Task statement =>
Give back all of the data, word for word.
(Data for processing)
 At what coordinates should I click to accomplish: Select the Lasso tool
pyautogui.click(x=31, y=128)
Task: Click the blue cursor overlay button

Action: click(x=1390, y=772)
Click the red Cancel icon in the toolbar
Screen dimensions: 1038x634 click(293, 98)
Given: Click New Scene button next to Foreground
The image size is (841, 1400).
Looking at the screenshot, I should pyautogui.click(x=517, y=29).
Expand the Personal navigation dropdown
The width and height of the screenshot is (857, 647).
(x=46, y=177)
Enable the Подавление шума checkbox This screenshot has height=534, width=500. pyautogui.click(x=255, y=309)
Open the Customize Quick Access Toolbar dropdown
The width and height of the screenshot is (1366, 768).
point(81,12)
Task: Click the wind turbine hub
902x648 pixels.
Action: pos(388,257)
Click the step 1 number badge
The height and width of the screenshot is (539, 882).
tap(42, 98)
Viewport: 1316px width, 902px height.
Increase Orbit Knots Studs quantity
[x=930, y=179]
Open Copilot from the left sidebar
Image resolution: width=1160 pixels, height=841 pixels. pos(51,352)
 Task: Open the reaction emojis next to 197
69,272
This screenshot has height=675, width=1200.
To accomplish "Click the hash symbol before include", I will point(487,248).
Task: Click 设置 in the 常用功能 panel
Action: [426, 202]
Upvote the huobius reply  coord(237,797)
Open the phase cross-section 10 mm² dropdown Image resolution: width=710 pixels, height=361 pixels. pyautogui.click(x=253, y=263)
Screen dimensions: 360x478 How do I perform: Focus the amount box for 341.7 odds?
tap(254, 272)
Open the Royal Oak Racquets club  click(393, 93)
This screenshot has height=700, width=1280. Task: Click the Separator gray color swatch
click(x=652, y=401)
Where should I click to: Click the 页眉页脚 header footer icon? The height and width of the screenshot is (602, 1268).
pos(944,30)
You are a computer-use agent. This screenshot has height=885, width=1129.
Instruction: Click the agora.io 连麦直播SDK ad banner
(End Data for processing)
Solution to the exercise =>
 At what coordinates should I click to accomplish: Select the Lasso tool
pyautogui.click(x=31, y=128)
Task: Click the blue cursor overlay button

Action: click(x=1390, y=772)
Click the red Cancel icon in the toolbar
Screen dimensions: 1038x634 click(293, 98)
Given: Click New Scene button next to Foreground
The image size is (841, 1400).
Looking at the screenshot, I should pyautogui.click(x=517, y=29).
Expand the Personal navigation dropdown
The width and height of the screenshot is (857, 647).
(x=46, y=177)
Enable the Подавление шума checkbox This screenshot has height=534, width=500. pyautogui.click(x=255, y=309)
Open the Customize Quick Access Toolbar dropdown
The width and height of the screenshot is (1366, 768).
point(81,12)
Task: Click the wind turbine hub
902x648 pixels.
Action: pos(388,257)
Click the step 1 number badge
The height and width of the screenshot is (539, 882).
tap(42, 98)
Viewport: 1316px width, 902px height.
Increase Orbit Knots Studs quantity
[x=930, y=179]
Open Copilot from the left sidebar
Image resolution: width=1160 pixels, height=841 pixels. pos(51,352)
 Task: Open the reaction emojis next to 197
69,272
This screenshot has height=675, width=1200.
To accomplish "Click the hash symbol before include", I will point(487,248).
Task: Click 设置 in the 常用功能 panel
Action: [426, 202]
Upvote the huobius reply  coord(237,797)
Open the phase cross-section 10 mm² dropdown Image resolution: width=710 pixels, height=361 pixels. pyautogui.click(x=253, y=263)
Screen dimensions: 360x478 How do I perform: Focus the amount box for 341.7 odds?
tap(254, 272)
Open the Royal Oak Racquets club  click(393, 93)
This screenshot has height=700, width=1280. Task: Click the Separator gray color swatch
click(x=652, y=401)
Where should I click to: Click the 页眉页脚 header footer icon? The height and width of the screenshot is (602, 1268).
pos(944,30)
You are a computer-use agent. This screenshot has height=885, width=1129.
Instruction: Click the agora.io 连麦直播SDK ad banner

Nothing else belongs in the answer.